▶ [Exercise directions]:
Go through the entries below. Copy each line in which "computer" appears.

▶ [Dataset entries]:
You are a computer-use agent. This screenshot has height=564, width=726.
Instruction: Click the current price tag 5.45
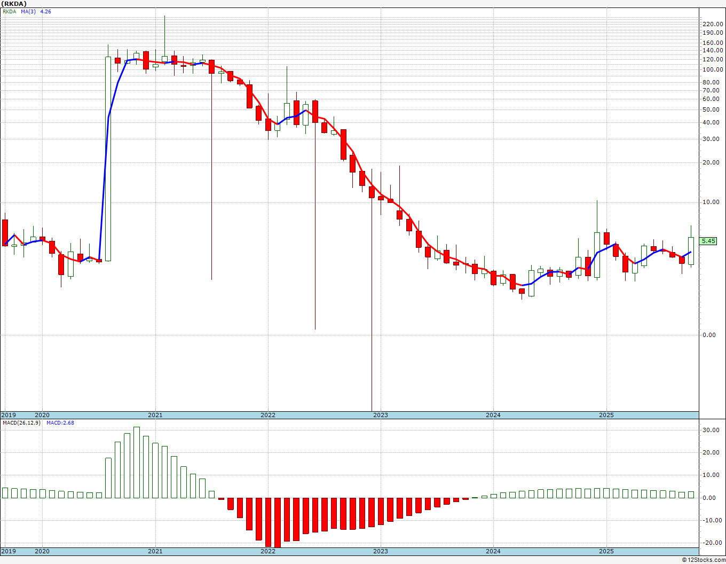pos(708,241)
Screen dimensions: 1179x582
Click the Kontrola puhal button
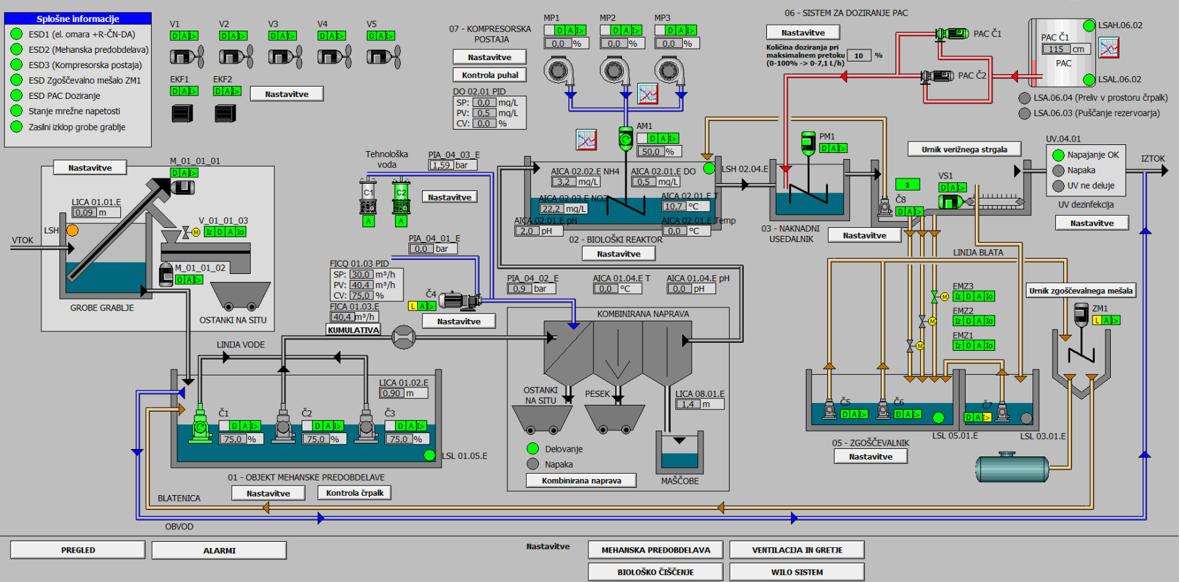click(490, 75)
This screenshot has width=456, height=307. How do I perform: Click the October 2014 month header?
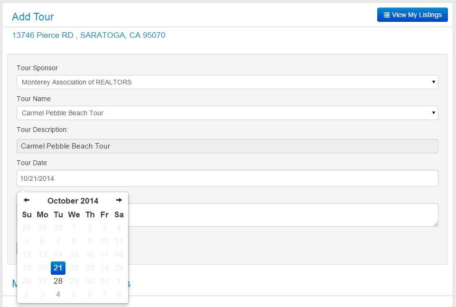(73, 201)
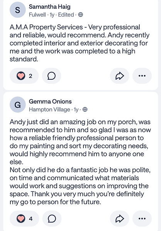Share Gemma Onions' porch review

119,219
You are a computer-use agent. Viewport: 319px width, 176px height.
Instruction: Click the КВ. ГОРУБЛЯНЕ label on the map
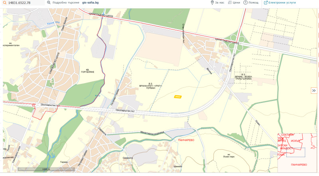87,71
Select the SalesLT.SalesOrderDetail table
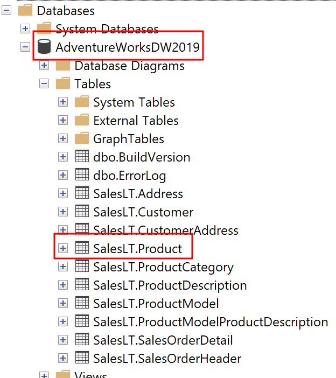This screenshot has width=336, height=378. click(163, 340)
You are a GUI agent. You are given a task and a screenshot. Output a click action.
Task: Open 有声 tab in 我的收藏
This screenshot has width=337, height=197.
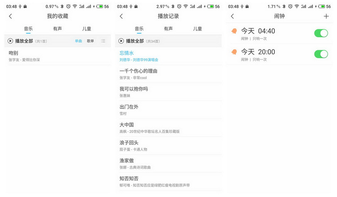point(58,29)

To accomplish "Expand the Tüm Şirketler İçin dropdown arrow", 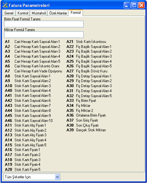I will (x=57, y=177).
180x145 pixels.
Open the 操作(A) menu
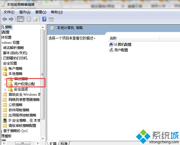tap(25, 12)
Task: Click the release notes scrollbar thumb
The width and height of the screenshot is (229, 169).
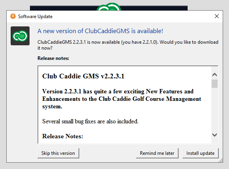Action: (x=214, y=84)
...
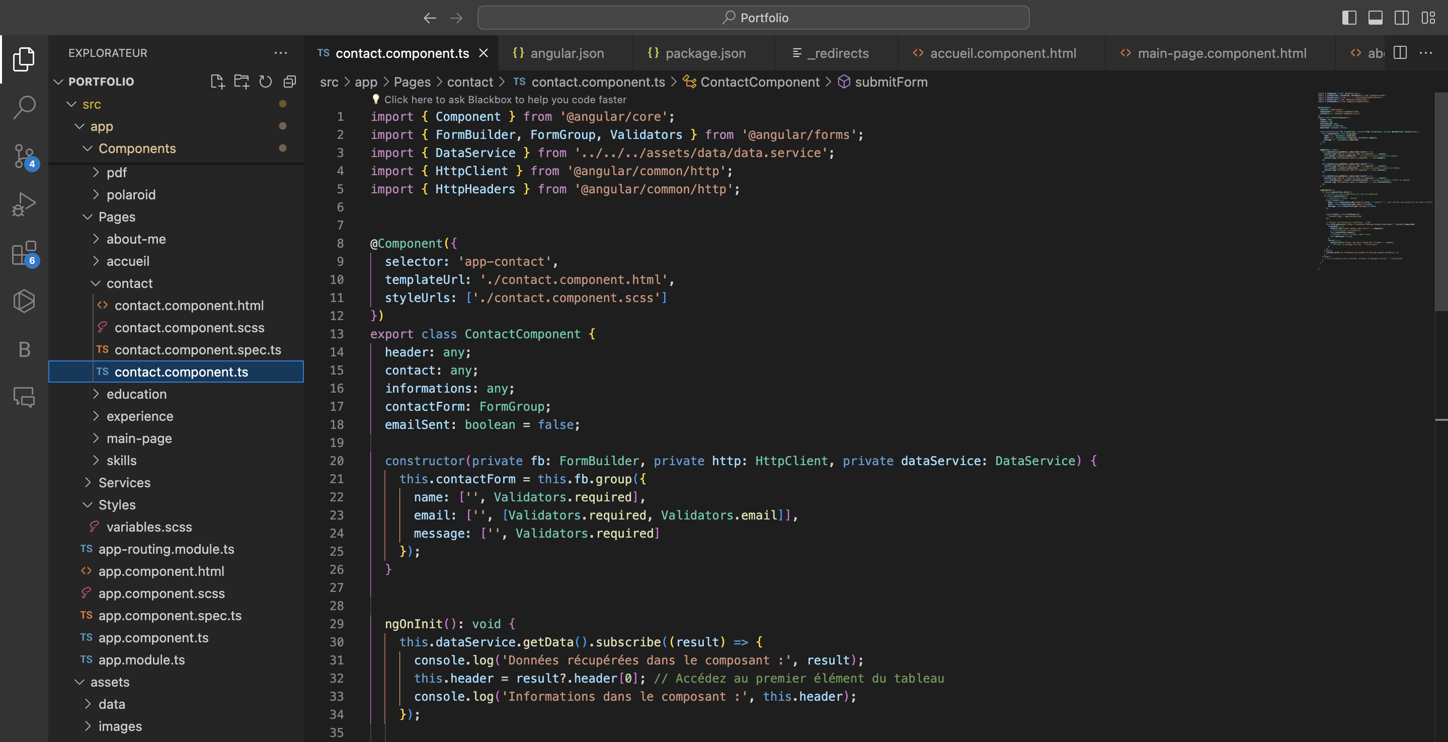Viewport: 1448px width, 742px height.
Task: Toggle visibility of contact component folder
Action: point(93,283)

▶ [Answer to this problem]:
You are a computer-use agent. This screenshot has height=564, width=726.
You are a computer-use agent. Viewport: 319px width, 176px height.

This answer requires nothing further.